Jetpack. Jetpack was originally intended to provide self-hosted WordPress users some of the nice widgets that are built in to WordPress.com sites. However, it has mushroomed into a gigantic megaplugin with 3 dozen (yes, you read that right) different modules. Some of these modules are great for most people, and many of them improve on things native WordPress could do better (the Comments box, for instance).

However, the extensive list can be pretty daunting to beginners, and as with Akismet, a WordPress.com account is required to activate Jetpack. Also, the popularity of Jetpack has drastically reduced the demand for other plugins that provide a single one of Jetpack’s many functionalities. This in turn has caused plugin authors to abandon many plugins, which reduces the options available for people who prefer not to use Jetpack, or need features not found in the Jetpack version (which is usually pretty basic).
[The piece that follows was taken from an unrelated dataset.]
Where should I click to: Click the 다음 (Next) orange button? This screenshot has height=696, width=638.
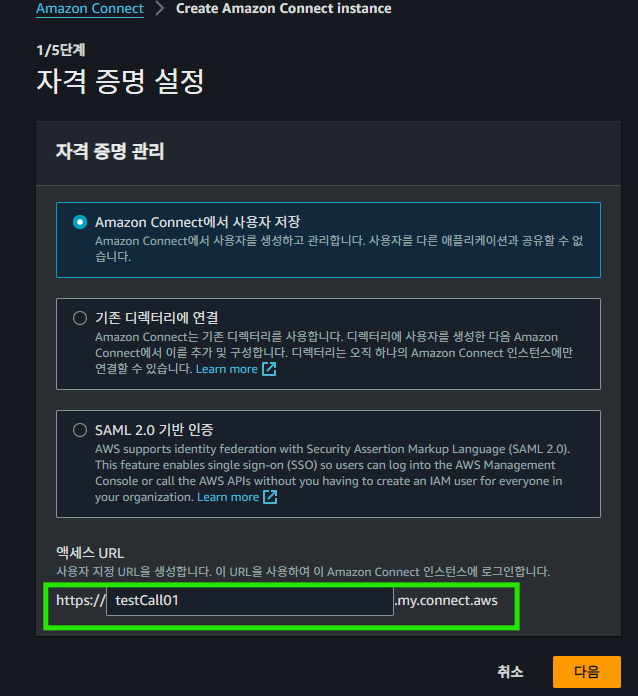click(x=586, y=672)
I don’t quite understand why some of these features (such as above-mentioned improved comments box) aren’t simply being incorporated directly into WordPress. At least, I didn’t until Jetpack’s recent release of a Pro (paid) version. The additional services offered in Pro can be had for free using other plugins, but Jetpack is clearly being positioned as an all-in-one plugin.
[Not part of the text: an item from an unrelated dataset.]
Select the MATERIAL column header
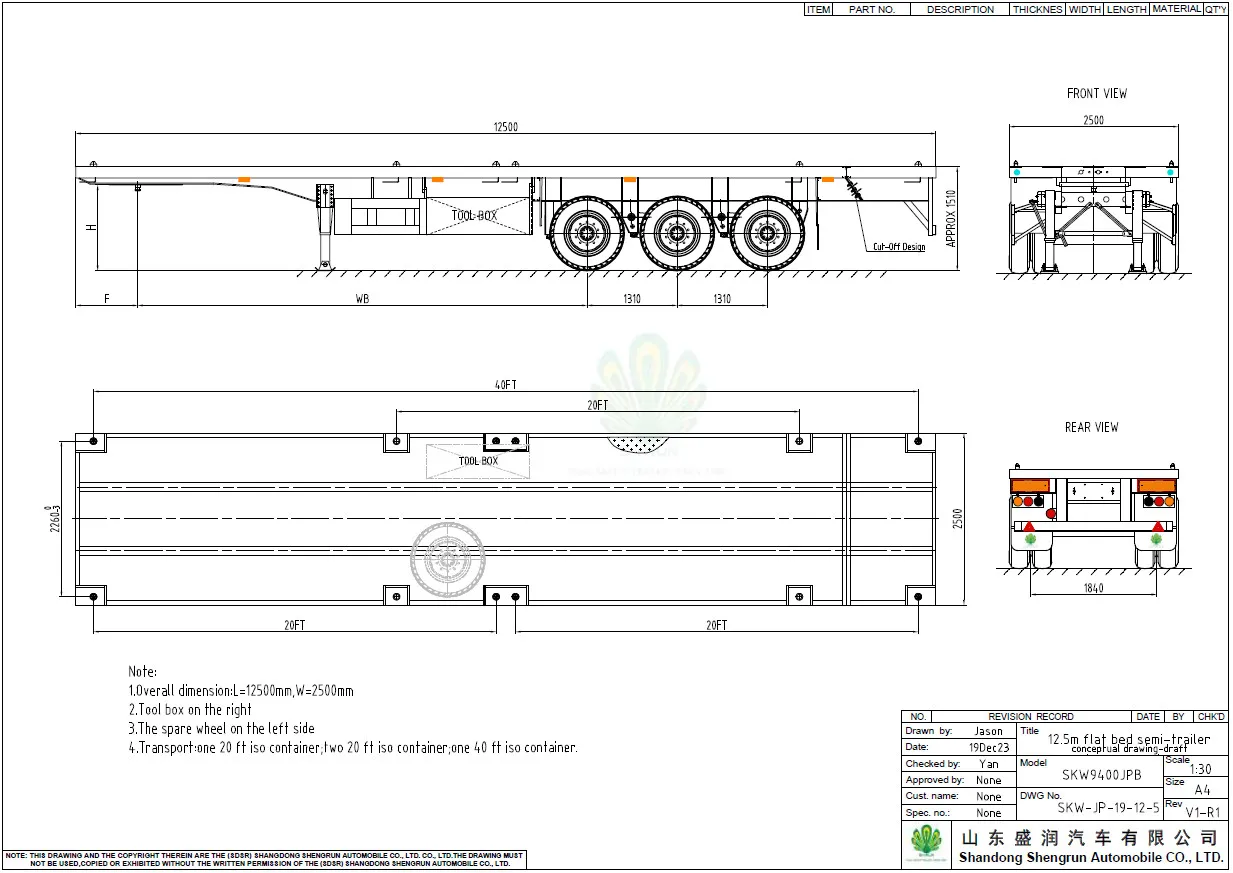1233x873 pixels. click(x=1176, y=9)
I am concerned that the move towards the monetization of Jetpack has therefore become a disincentive to improve the WordPress core. If taken to its logical conclusion, this commercialization may one day leave a lot of people scrambling to replace functionality on their website that is no longer available outside of Jetpack because free Jetpack put the competition out of business. Not a pretty business model.

It’s a shame to see a project that began with a service-oriented vision become a profit vehicle. Because of this, and the uncertainty about just how far they will take that, I am moving away from the use of Jetpack and back to individual plugins on my sites. I am advising my clients to do the same, unless they plan to use at least 5 of Jetpack’s modules. I have also become more diligent about posting positive reviews for alternate plugins to encourage the authors to maintain them.

Paying for Plugins

It’s easy to expect a lot from plugins, without giving much thought to where they come from. In the high-profile, constantly changing world of WordPress, it can be a lot of work to create, support and update a plugin. Some plugin authors do the work for free, which is great for users – until something changes and they no longer have the time to maintain the plugin.

Other plugin builders choose from a variety of models to earn some recompense for their labor, such as offering paid support or premium versions of the plugins, or advertising other non-free products through their plugin’s Dashboard interface.

When you install a plugin, think about how it has helped you. If it’s useful enough to keep, take the time to go to the plugin’s page in the WordPress plugin repository, and post a favorable review. You can also support plugin developers by purchasing the premium version, or if you don’t want the premium version, it’s OK to send them a donation, too!

If you request and receive support from the plugin author, be nice, and say thank you. WordPress wouldn’t be the amazingly flexible tool it is without plugins, so let plugin writers know that we appreciate how much they help us create the websites of our dreams.